- **Données fournies**

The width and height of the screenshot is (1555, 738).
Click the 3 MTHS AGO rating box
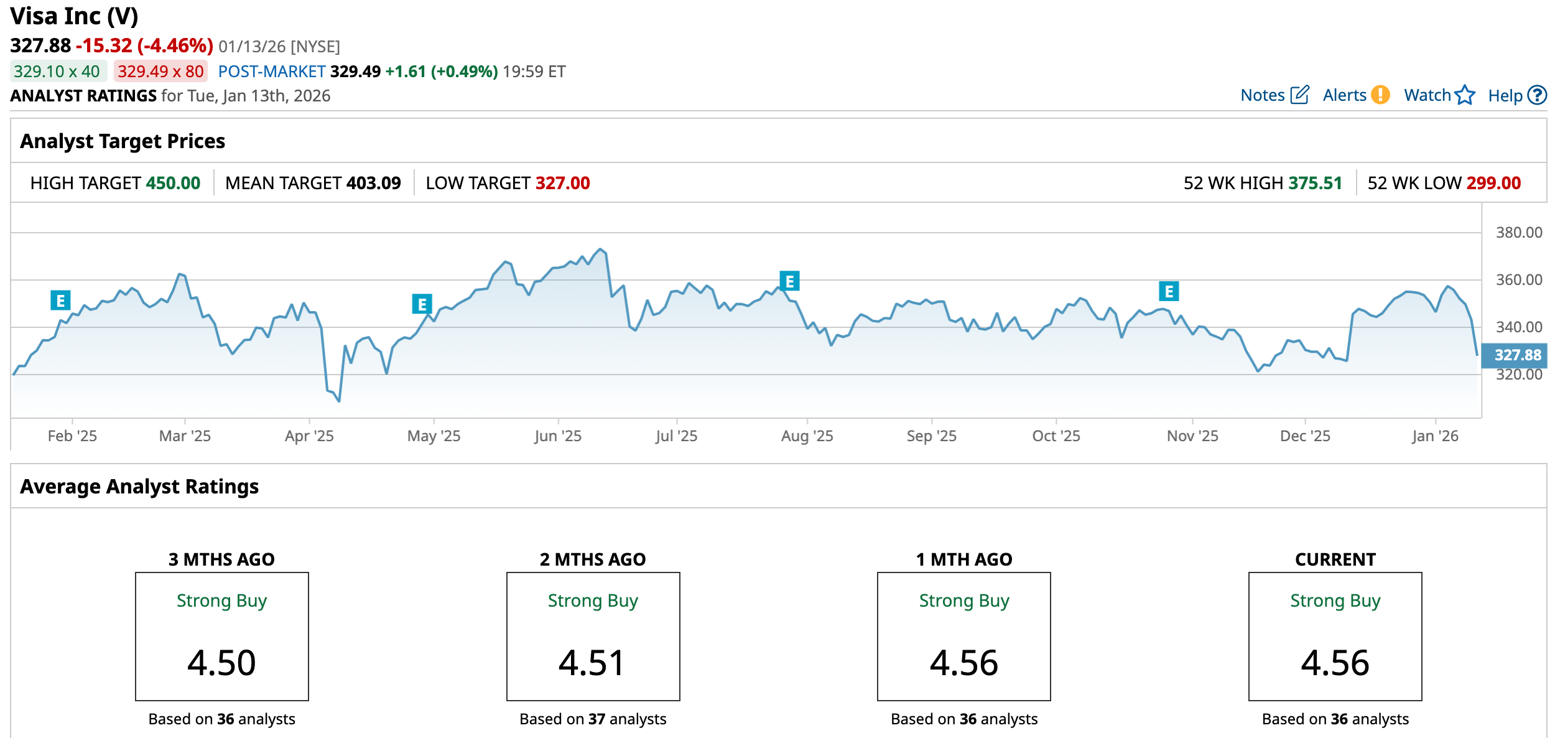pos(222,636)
* * *
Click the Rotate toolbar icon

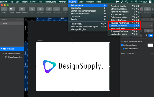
* * *
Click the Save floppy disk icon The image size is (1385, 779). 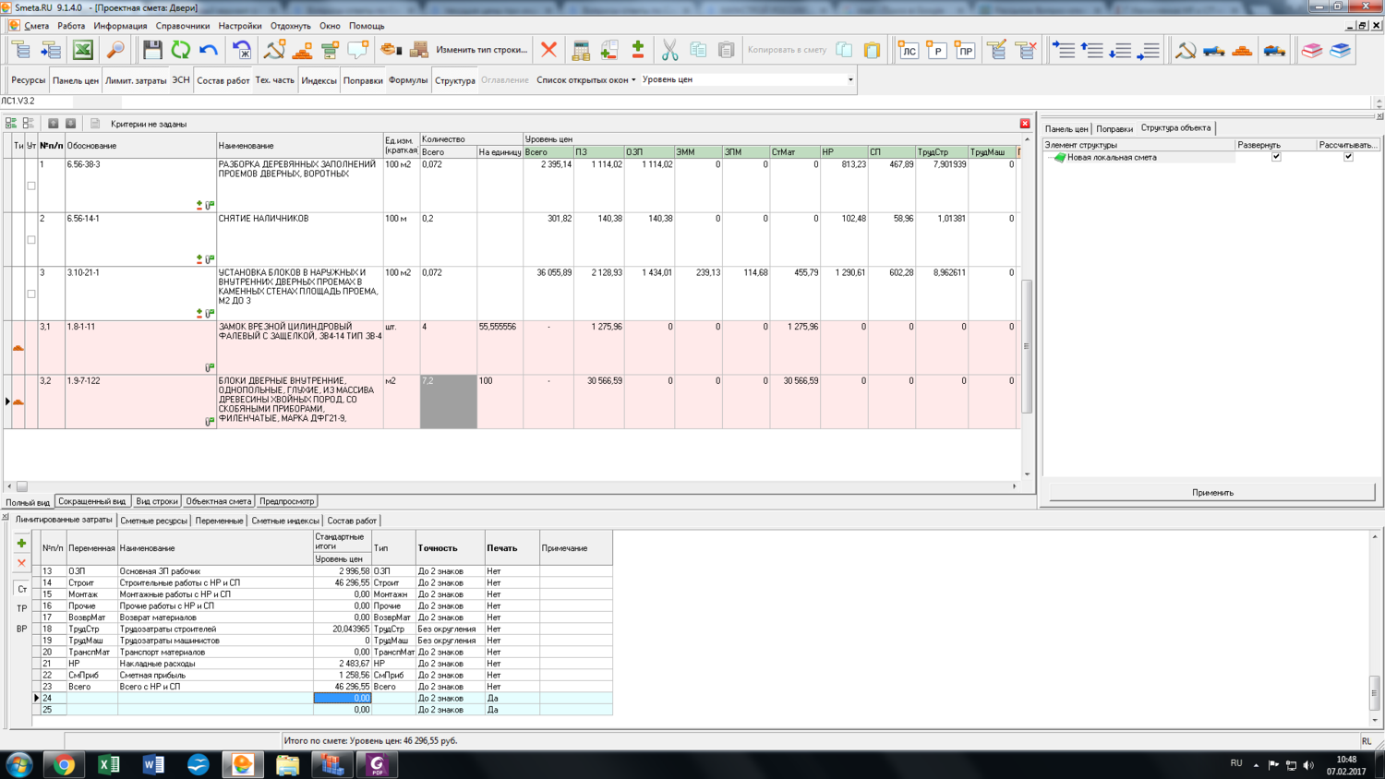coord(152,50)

- **Consigne**
Recopie la partie de la liste qui commence à la ligne contenant « The width and » et finit à celle contenant « pos(222,636) », en remplaçant « rating box » par « score box » sans rien toucher d'autre. Laisse les images de côté.

- **Résultat**
The width and height of the screenshot is (1555, 738).
Click the 3 MTHS AGO score box
pos(222,636)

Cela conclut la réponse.